Real-World Database Choices
This is optional enrichment. It helps you understand why H2 Computing often uses SQLite for learning and exams, while real deployed web apps may use PostgreSQL, MySQL, or managed cloud databases. It is not required for H2 exam answers unless a question explicitly gives a real deployment scenario.
For exam answers, use syllabus terms first:
- table;
- record;
- field;
- primary key;
- foreign key;
- relationship;
- normalisation;
- SQL;
- SQLite with Python where relevant;
- privacy, integrity, backup, archive, and access control.
The goal is not to memorise database products. The goal is to choose a storage tool that matches the job.
Beginner Mental Model
A database choice depends on how the data will be used.
Ask:
Who needs to read or write the data?
How many users may write at the same time?
Does the data need to survive deployment or restart?

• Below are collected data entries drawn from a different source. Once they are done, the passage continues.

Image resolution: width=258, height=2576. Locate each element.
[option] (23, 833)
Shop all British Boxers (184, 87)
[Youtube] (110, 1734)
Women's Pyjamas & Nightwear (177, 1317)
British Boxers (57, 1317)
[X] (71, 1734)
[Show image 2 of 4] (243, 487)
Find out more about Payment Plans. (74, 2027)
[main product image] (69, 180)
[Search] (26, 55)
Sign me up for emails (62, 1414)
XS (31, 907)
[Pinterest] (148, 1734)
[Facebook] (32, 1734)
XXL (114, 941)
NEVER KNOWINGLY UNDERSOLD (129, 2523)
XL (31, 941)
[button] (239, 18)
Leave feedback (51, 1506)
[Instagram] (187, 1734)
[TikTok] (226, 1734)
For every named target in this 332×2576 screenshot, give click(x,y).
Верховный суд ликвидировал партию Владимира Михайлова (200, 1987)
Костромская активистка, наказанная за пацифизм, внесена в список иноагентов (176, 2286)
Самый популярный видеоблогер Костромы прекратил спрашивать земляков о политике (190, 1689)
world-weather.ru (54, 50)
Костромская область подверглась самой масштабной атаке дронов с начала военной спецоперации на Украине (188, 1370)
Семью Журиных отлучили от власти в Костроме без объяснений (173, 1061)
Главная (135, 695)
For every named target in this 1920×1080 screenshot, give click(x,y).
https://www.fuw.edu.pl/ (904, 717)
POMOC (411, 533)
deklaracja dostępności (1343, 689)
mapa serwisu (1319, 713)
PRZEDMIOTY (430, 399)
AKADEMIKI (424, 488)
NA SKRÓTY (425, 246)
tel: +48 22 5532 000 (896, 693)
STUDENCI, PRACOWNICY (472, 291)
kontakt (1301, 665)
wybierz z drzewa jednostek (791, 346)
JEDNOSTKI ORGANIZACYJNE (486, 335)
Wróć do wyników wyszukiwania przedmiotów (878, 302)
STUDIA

Is the data relational and structured?
How will it be backed up?
Who controls access?Caption: Real-world storage choice starts from requirements such as users, relationships, deployment, persistence, backup, access control, and privacy; different projects may fit SQLite, a database server, a managed cloud database, a spreadsheet, or exchange files.
A useful beginner distinction is:
| Situation | Main concern |
|---|---|
| local learning task | simple setup and clear SQL practice |
| school project prototype | correctness, persistence, and easy development |
| hosted multi-user app | concurrency, access control, backup, and availability |
| sensitive real data | privacy, permissions, retention, and secure handling |
The same data model may move through these stages. For example, a CCA attendance app may begin as a spreadsheet, become a local SQLite prototype, and later use a hosted relational database if many teachers need to use it.
Quick Decision Framework
Use this framework before naming any database product.
1. What data is stored?
2. Is it naturally tabular, nested, or file-like?
3. Who reads and writes it?
4. How many users may write at the same time?
5. Does the data need strong relationships and constraints?
6. Does it need to survive deployment, restart, or server replacement?
7. How will it be backed up and restored?
8. Who is allowed to access it?Caption: Choose a data store by checking the data shape, users, deployment setting, persistence, backup, access control, and privacy needs before naming a product.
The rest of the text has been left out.